Reviews for Shade
Aria Breuer chapter 1 . 4/2/2013
A chilling, but good poem.

As I neared the end of the poem, I could almost feel Durza's rage, but also power, as he became a Shade. This is an interesting take on Durza's back story. It's been a couple of years since I last read one of the books in the Inheritance Cycle, but you did well here.

-Aria Breuer
Bralt chapter 1 . 5/25/2012
Wow, you are an amazing writer. That was just awesome. My favorite lines would have to be where you're describing all the changes. Truly amazing, well done
Guest chapter 1 . 3/20/2011
Oh. My. Gods. This is a true piece of poetry. I can't describe it with words... Just...

Just, I can't believe this. Am I dreaming? It's amazing. Marvellous. Just plain awesome.
InkWeaverabc chapter 1 . 12/22/2010
WOW that as good you are an awesome poet truely.

My favourate line is this one:

A Shade of what I once had been.

That sort of helped me get it! I always thought 'what does it mean, Shade. Why Shade?' Now I will always think 'A Shade of what I once had been.'

Great work!
Lysana chapter 1 . 8/30/2010
OUCH! That HURTS! For those 168 words I was him. I'm still reeling. Wow, you know?

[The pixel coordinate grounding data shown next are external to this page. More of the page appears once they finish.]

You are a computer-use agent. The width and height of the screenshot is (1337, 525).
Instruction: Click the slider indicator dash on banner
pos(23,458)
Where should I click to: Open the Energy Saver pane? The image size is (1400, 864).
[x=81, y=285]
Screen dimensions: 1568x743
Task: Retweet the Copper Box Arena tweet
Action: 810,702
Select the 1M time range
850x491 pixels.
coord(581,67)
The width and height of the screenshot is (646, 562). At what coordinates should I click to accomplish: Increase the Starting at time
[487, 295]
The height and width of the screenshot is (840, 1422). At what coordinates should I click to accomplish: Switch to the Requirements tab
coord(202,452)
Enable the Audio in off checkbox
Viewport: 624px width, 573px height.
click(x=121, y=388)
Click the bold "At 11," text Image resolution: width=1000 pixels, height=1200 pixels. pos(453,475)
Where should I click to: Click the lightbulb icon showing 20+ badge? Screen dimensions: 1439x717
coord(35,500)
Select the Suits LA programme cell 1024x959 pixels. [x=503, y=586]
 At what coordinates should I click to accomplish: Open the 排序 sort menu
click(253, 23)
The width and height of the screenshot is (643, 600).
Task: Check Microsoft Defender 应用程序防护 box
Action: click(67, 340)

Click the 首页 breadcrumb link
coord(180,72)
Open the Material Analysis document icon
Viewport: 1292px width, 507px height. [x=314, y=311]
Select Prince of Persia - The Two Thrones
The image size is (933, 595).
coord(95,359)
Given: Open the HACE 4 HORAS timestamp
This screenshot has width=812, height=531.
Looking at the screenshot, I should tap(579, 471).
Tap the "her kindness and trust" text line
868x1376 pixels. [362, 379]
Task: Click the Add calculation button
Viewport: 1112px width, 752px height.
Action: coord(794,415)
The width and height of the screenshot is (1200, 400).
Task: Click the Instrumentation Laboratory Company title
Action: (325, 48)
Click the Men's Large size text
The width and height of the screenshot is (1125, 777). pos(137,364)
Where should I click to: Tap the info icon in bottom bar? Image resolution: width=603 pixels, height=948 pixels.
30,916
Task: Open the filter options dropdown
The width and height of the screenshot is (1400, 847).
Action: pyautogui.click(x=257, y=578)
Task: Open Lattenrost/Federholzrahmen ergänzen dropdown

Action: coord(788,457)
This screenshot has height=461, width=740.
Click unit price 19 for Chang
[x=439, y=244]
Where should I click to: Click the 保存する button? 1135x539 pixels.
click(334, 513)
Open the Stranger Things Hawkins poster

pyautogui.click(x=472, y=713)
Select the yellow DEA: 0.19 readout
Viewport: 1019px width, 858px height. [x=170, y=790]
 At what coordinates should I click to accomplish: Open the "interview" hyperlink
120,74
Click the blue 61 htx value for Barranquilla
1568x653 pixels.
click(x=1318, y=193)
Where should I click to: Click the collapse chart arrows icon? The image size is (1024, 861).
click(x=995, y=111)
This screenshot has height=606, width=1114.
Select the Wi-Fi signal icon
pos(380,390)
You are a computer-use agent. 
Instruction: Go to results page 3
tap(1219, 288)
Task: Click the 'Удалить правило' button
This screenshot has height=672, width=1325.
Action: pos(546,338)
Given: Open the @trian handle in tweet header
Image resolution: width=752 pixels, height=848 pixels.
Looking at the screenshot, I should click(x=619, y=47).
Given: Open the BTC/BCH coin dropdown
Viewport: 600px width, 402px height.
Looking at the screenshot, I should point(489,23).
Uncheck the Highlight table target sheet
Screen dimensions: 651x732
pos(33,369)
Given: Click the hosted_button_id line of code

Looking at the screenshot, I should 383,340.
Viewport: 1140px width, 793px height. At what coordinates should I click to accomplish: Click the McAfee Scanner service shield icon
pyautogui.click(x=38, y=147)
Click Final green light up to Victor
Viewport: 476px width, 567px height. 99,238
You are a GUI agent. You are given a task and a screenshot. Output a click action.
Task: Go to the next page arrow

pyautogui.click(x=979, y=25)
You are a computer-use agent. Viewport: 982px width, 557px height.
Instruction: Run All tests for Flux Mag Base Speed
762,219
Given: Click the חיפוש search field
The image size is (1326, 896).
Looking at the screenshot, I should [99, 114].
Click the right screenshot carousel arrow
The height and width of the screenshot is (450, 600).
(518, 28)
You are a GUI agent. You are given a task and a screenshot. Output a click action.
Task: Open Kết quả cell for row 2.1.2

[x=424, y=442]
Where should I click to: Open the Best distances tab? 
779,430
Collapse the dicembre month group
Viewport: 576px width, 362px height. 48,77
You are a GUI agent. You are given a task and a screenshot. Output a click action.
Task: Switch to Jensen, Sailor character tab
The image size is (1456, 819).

I don't know what else to say. Your imagery is beautiful. I don't know the setting but I didn't need to.

As happens sometimes, I can hardly choose favorite lines without just choosing ALL of the lines in this poem. But I guess I have to say it's these:

"Though I weep, he merely laughs at me,

"You summoned me – you have a price to pay."

Dark magic will have its violent fee."

Again, OUCH! Thank you for the wonderful, terrible ride. You've taken your understanding of this character's (albeit fictitious) soul and transmitted that feeling right to my heart. That's communication, and that's what writing is all about. One hundred percent success on your part.

(OUCH!)

-Lysana
JadeNyx chapter 1 . 3/3/2010
Wonderful poem. The only tiny little thing I would change if it were me would be the last it was me I would change 'is here' to 'remains' so the the last stanza would be:

"Driven from lands with black thoughts filled,

All I know now is his hate and fear.

Forgotten, the man I'd once tried to save.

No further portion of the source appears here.